3. In terms of storage capacity, the regional division is not as clear-cut as with GPUs, and storage price increases are a global phenomenon. Therefore, with global storage price increases, A-share module companies directly benefit. Moreover, the price increase in storage drives the expectation of capacity expansion, making semiconductor equipment worth closely monitoring; investors can pay attention to the semiconductor equipment ETF (159516).

However, it should be noted that despite the rapid progress in the industry, risks such as liquidity and emotional volatility cannot be ignored. Recently, influenced by the Federal Reserve’s policy expectations, Middle Eastern geopolitical conflicts, and other events, global stock markets are experiencing intense competition, with overall risk appetite declining, reminding everyone to be cautious about risks and that positioning at lower prices may lead to a better experience.

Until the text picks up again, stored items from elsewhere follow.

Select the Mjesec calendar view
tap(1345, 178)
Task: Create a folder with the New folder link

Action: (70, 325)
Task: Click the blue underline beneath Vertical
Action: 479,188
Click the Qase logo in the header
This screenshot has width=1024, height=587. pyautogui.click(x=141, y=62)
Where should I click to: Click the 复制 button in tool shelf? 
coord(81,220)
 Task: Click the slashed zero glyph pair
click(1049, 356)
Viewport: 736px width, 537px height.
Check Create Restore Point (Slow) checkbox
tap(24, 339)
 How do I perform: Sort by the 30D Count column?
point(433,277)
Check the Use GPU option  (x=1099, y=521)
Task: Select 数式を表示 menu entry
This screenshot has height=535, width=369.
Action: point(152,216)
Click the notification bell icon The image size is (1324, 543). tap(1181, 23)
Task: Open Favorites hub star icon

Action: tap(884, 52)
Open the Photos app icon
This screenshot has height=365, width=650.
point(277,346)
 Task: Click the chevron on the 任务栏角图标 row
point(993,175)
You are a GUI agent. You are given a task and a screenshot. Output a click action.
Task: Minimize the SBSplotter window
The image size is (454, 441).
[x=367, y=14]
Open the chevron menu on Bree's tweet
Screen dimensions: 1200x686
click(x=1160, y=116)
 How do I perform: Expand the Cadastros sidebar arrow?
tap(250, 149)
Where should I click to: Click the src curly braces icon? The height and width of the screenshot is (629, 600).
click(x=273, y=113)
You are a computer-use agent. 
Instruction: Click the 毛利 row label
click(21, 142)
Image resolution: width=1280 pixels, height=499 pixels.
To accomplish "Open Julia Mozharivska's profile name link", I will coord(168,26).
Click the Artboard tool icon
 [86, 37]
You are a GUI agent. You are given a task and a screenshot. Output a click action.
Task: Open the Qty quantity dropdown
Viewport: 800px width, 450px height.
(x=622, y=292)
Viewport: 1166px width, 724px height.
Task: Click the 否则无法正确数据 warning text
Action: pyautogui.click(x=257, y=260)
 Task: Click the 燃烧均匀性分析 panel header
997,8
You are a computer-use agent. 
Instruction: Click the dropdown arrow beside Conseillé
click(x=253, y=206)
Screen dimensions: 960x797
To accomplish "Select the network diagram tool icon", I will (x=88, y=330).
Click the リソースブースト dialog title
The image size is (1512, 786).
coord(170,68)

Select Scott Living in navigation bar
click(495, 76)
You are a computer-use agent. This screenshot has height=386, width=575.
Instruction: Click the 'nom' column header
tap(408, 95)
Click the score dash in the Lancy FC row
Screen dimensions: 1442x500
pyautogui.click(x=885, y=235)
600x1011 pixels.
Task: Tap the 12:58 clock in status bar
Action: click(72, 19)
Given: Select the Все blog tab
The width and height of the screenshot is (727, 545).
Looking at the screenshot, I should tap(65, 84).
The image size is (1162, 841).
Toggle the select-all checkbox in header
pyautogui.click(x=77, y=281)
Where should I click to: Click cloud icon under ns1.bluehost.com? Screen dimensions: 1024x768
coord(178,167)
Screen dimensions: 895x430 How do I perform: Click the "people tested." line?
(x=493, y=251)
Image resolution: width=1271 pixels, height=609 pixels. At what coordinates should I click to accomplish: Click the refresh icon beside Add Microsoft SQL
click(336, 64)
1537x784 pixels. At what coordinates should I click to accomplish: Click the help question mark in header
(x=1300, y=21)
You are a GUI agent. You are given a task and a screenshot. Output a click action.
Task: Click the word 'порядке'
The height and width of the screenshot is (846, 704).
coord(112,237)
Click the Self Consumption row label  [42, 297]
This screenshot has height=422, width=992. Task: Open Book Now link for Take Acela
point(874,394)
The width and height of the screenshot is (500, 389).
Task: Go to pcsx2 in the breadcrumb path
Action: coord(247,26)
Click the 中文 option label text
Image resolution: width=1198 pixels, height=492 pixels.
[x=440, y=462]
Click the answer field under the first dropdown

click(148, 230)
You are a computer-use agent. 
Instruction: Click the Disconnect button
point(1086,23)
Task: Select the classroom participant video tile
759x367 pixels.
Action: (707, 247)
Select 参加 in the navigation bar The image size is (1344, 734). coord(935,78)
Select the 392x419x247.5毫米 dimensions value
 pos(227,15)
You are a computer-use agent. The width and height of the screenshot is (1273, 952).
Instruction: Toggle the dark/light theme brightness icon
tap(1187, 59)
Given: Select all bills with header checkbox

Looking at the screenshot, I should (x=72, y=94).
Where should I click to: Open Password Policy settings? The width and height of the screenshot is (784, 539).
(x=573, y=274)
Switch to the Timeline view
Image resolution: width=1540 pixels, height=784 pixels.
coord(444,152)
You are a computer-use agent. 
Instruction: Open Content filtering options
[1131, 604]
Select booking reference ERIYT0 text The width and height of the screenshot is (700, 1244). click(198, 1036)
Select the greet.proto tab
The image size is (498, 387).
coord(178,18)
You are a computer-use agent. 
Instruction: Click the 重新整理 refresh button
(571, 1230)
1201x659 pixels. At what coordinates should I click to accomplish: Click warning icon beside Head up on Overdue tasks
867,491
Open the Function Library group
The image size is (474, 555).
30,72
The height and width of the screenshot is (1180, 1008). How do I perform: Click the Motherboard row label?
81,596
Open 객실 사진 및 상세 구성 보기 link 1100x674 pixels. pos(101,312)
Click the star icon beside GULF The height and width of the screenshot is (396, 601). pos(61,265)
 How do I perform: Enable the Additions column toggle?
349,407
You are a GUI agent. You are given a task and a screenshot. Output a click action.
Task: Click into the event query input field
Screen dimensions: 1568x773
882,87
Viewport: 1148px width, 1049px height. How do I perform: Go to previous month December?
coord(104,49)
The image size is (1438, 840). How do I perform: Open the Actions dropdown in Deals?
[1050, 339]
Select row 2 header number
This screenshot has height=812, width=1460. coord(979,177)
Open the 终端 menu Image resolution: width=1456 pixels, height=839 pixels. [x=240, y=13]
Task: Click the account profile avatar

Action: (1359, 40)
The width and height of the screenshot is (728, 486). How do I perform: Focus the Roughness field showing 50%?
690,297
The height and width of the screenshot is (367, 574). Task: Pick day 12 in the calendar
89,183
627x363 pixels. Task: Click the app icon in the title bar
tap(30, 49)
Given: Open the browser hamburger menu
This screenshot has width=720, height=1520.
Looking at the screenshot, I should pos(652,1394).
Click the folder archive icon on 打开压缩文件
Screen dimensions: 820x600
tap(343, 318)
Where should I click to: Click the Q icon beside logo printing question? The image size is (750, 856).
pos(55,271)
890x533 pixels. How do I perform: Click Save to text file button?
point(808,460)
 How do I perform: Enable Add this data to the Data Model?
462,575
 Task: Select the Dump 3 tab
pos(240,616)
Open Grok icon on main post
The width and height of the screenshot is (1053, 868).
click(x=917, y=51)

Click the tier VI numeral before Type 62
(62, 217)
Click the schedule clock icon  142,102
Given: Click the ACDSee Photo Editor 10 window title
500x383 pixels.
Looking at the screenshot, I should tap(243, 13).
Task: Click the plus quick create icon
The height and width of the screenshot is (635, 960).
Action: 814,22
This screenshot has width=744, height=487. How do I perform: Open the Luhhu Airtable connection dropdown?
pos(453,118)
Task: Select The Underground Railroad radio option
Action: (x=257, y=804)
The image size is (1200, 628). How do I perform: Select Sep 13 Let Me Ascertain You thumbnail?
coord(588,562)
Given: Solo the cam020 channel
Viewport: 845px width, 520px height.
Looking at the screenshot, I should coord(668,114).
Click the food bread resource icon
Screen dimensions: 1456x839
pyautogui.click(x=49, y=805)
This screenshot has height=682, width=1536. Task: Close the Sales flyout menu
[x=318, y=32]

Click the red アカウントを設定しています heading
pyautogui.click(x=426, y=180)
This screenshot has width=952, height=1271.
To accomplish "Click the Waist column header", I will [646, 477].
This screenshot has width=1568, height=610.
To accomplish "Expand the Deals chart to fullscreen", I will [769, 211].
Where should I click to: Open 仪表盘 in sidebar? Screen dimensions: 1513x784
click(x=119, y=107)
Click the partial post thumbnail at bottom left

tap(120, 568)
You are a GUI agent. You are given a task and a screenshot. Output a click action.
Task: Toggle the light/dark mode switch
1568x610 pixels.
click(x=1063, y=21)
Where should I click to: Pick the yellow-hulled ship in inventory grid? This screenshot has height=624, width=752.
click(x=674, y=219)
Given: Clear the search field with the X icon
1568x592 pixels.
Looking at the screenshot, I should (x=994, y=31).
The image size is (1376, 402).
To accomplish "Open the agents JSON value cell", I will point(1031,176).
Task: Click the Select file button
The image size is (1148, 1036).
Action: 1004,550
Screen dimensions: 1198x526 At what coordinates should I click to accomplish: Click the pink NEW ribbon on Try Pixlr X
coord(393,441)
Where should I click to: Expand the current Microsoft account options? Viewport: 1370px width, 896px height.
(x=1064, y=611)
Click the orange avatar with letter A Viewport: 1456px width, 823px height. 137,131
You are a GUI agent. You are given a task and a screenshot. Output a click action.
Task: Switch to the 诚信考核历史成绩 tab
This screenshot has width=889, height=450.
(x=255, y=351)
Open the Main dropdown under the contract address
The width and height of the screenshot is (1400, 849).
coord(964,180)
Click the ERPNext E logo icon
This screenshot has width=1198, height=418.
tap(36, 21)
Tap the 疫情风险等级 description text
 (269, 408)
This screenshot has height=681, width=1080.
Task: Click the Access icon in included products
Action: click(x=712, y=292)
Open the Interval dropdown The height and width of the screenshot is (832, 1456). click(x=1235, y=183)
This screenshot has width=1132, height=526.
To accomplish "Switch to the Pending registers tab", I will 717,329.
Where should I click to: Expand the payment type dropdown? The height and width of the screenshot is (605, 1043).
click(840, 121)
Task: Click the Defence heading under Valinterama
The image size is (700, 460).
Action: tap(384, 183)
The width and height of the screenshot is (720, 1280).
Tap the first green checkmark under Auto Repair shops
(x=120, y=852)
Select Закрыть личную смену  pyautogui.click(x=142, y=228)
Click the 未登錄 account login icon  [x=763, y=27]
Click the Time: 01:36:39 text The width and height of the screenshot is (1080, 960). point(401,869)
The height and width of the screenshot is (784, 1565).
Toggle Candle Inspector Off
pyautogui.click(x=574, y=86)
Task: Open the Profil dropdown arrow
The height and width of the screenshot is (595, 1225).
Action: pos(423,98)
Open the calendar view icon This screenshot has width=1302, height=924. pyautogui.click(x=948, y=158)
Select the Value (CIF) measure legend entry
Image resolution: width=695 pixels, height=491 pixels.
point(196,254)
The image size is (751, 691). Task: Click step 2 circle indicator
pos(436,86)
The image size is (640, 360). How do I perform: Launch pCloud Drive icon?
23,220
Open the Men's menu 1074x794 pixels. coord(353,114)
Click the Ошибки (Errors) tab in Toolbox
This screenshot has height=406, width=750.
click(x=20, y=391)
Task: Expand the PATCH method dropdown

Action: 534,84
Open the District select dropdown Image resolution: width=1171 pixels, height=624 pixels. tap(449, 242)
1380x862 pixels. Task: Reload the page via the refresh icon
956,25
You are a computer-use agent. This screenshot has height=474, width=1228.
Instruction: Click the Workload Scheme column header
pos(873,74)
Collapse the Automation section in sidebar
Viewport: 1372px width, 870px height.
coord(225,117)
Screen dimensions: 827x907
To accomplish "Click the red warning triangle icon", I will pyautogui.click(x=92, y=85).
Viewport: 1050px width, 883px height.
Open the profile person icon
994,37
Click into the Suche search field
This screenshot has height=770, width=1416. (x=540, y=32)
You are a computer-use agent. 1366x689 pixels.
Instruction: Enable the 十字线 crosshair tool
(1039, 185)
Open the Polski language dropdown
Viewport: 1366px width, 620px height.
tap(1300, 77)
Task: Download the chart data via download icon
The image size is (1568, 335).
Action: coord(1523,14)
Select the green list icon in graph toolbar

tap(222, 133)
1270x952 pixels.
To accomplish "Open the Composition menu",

Risk Warning: Mention of individual stocks is solely for industry event analysis and does not constitute any stock recommendation or investment advice. Short-term fluctuations in indices are for reference only and do not represent future performance, nor do they constitute a commitment or guarantee regarding fund performance. Views may be adjusted with changes in market conditions and do not constitute investment advice or commitments. The risk-return characteristics of mentioned funds vary; investors are advised to carefully read the fund’s legal documents, fully understand product elements, risk levels, and profit distribution principles, and choose products that match their risk tolerance for cautious investment. For fund fees, please refer to legal documents. For fund fees, please refer to legal documents.